You're Doing Everything Right. So Why Does Your Body Still Feel at War?
- Jasper Van Remundt
- Apr 15
- 4 min read
Updated: Apr 16

There's a particular kind of exhaustion that comes not from doing too little, but from doing everything you're supposed to and still not feeling the shift you're searching for.
You've added the breathwork.
You're eating with intention.
You've built a morning practice.
You're working through your fear, processing your grief, reading, journalling, meditating.
And somewhere underneath all of it, the body is still braced.
The jaw still tightens.
Sleep still fractures.
The sense of underlying threat — quiet but persistent — hasn't moved.

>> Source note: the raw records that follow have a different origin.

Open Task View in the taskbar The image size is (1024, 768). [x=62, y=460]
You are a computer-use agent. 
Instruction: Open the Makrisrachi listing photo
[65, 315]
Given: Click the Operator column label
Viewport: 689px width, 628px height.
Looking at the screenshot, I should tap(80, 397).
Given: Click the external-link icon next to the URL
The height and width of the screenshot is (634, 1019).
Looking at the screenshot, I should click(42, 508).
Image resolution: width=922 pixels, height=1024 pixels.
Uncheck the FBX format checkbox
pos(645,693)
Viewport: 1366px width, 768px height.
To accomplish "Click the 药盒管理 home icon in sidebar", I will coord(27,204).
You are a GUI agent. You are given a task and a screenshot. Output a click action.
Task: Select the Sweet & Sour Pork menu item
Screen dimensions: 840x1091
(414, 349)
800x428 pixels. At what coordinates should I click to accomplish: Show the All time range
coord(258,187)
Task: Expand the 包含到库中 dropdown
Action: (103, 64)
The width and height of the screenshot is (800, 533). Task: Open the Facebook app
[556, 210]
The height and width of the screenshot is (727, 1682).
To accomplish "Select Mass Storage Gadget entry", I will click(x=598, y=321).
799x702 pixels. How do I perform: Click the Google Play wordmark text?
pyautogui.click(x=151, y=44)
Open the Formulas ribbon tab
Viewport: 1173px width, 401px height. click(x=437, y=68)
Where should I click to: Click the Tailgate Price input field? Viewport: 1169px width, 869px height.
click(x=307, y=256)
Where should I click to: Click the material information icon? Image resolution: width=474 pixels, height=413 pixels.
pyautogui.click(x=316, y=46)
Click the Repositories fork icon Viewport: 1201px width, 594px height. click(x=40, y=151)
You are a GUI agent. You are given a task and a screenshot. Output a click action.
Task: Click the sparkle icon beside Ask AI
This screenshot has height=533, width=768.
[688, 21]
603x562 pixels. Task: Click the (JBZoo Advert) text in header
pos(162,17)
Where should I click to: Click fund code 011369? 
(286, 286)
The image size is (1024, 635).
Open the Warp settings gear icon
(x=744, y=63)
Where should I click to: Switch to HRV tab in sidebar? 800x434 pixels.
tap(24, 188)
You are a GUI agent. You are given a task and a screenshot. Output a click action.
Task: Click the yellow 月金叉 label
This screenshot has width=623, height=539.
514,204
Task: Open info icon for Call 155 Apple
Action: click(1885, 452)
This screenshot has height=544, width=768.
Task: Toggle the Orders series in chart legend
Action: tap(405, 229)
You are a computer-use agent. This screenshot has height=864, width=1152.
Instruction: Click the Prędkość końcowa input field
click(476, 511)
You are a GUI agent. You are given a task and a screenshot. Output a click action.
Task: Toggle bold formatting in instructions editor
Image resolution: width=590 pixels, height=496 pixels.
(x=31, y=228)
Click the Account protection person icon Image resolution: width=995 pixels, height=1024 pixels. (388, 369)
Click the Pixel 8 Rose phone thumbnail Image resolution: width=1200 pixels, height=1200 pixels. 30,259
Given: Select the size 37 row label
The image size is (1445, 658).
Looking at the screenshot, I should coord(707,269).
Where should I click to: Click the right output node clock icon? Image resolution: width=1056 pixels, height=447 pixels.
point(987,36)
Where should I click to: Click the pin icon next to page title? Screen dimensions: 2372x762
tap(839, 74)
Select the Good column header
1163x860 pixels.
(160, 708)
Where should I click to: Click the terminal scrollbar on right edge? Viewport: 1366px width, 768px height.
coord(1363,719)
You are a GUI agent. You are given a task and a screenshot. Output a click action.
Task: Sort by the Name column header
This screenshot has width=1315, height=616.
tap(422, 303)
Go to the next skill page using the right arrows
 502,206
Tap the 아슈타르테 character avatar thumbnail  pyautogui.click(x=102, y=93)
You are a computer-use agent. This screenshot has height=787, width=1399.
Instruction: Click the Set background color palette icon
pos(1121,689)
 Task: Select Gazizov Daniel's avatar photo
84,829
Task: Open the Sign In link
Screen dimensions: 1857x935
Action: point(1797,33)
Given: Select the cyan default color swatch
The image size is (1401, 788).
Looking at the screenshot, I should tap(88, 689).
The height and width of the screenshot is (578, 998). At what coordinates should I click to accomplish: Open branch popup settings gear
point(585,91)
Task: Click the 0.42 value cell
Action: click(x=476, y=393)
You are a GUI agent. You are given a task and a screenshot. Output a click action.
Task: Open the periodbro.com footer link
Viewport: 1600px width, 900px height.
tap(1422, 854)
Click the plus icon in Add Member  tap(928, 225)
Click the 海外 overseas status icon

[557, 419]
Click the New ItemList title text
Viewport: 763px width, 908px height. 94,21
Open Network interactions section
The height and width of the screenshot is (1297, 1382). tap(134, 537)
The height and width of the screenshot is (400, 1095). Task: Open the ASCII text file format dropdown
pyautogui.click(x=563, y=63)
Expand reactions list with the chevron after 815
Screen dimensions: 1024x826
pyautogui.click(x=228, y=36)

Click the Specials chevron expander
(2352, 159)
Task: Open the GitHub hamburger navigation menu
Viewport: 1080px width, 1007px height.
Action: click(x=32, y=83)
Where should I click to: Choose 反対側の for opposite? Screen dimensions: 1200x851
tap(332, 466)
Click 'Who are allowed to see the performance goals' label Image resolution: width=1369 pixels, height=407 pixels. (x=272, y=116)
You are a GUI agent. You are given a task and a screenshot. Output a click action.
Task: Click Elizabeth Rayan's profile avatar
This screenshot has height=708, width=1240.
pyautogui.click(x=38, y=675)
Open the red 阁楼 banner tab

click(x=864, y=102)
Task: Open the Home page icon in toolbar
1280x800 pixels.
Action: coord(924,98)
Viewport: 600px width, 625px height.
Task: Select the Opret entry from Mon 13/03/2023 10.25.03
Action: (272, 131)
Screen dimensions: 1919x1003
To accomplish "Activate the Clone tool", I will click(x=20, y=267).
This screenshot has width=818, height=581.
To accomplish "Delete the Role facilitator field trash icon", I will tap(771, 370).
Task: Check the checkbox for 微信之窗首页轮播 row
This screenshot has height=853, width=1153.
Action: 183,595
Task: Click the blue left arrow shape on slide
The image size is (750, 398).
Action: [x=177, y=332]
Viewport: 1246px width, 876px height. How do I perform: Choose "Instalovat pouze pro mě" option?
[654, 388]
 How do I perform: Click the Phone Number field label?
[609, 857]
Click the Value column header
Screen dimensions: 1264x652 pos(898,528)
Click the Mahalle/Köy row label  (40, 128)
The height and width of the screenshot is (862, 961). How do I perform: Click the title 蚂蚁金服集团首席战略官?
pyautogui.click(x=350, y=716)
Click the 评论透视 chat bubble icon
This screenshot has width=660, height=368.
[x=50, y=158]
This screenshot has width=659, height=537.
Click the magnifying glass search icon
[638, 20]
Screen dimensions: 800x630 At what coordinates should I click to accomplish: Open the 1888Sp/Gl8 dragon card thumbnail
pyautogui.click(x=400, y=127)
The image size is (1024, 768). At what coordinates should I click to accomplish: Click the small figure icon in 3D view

I know this place. I've lived in it.
Three times, cancer arrived in my body. Three times, I moved through the system — the hospital rooms, the scans, the treatment decisions, the exhausting work of getting through. And three times, I discovered the same thing on the other side:
the mind can understand everything. It can read the books, learn the framework, speak the language of healing fluently. But if the nervous system has not learned that safety is available — if the body, in its deep cellular memory, is still braced for another hit — the understanding stays above the surface, where it cannot reach the thing that most needs to change.
This is not a failure of effort.
It is a failure of the wrong medicine.
Here is what I've learned, and what I see again and again in the people I work with: there is a layer beneath our intentions.
Beneath the practices, beneath the mindset work, beneath even the most heartfelt resolve to heal — there lives a set of patterns the body learned before we could name them.
Patterns about what is safe to receive.
What is safe to rest into.
What is allowed to ease.
The body is not making a mistake when it holds tight. It is doing what it was trained to do:
protect you from what has felt dangerous.
After a cancer diagnosis — after surgery, after chemotherapy, after the particular experience of becoming a patient in your own life — the nervous system has updated its threat map.
And in many cases, the map says: stay ready.
Don't soften.
The floor could drop again at any moment.
The problem is that healing requires the opposite of bracing.
Healing requires the body to learn that softening is not weakness.
That rest is not passivity.
That receiving is not surrender.
That the floor is, actually, stable enough to stand on.
This is not a shift you can think your way into. It is a shift that happens through the body, slowly, in the accumulated weight of small practices that return you to safety again and again until safety begins to feel like home.
"Healing isn't about doing more. It's about building the kind of inner seeing that can hold experience without being run by it."
I've watched people work incredibly hard on their healing and hit a ceiling that confused them. They were doing everything right. They were committed. They were disciplined. And still — something wasn't moving.
When we looked more carefully, we almost always found the same thing: a belief, usually invisible to them, that sat at the centre of their approach and quietly shaped every effort they made.
Sometimes it was the belief that healing required constant effort — that the moment they stopped working at it, they would slip. Sometimes it was the identity of the patient, carried so long it had become their whole orientation to life. Sometimes it was the certainty that the body was the enemy — something to manage, overcome, outwit.
Whatever form it took, the belief wasn't wrong, exactly.
It had made sense once.
It had served a purpose. But it had become the ceiling.
There is a quality of attention that can see these things — not with judgment, not with urgency, but with the calm clarity of someone who has learned to watch their own interior weather without being swept away by it.
This is, I believe, the deepest practice available to anyone moving through cancer. Not information. Not strategy. But the capacity to witness what is happening inside without being consumed by it.
One breath.
One honest return to what is actually present.
I have found this again and again:
the most important work rarely looks like work.
It looks like pausing.
Like noticing the tightening before it becomes a spiral.
Like asking, gently: what is the idea I most trust that might also be the very thing keeping me where I am?
I don't offer that question to create anxiety. I offer it because, in my experience, the question that opens things up is always more powerful than the answer that closes them down.
"The body is not keeping you from healing. It is waiting to learn that healing is safe."
So here is mine for you today:
What is one thing you are certain is helping you — that you have never genuinely questioned?